(Yicai Global) Sept. 27 -- China's Ministry of Finance has published a new set of draft rules on how the nation's financial firms must keep their books, an area which has remained untouched since 2007, in order to ensure institutions are accurately recording profits.
The new regulations focus on budget, capital and investment management and hope to crack down on profit hiding through loss provisions and phony capital injections in the banking sector.
China's financial firms are undergoing tremendous changes in their external and internal environments, the ministry said on the reason behind the switch-up. Innovation and development has created chaos that is increasing companies' financial and operating risks, it added.
"The new rules on capital management aim to tackle the widely criticized practice of non-financial firms falsely injecting capital into financial institutions," Zhu Junsheng, a professor at the cabinet's Financial Research Institute and deputy director of its Insurance Research Department, told Yicai Global. "Some industrial funds even use financial institution as cash machines," he added.
Under the new rules, banks and financial firms would need to cap their loss provisions at 150 percent. Any recording more than twice the limit are likely attempting to hide profits, the ministry said in the draft document, adding that excessive loss provisions would be considered undistributed profit.
Some 17 banks had a loss provision rate of more than 300 percent as of this year's midpoint, according to data from Wind. These include Bank of Ningbo, Bank of Nanjing, Bank of Shanghai and China Merchants Bank.

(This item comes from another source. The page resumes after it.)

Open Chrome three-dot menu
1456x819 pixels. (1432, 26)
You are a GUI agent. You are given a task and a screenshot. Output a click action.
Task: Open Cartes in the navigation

"This has a great impact on the banking sector," a senior source at a financial firm told Yicai Global. "Some banks hide their profits by setting aside excessive loss provisions and releasing them as needed," he said, adding that the new regulations will prevent them adjusting profit in this way.
"Regulating excessive loss provisions could tap bank profits and increase dividends from bank stocks," added Zhu. Investors seemed to pick up on this as banking stocks soared 1.4 percent yesterday despite a decline in the Chinese mainland's two biggest benchmarks, the Shanghai Composite and Shenzhen Component Indexes.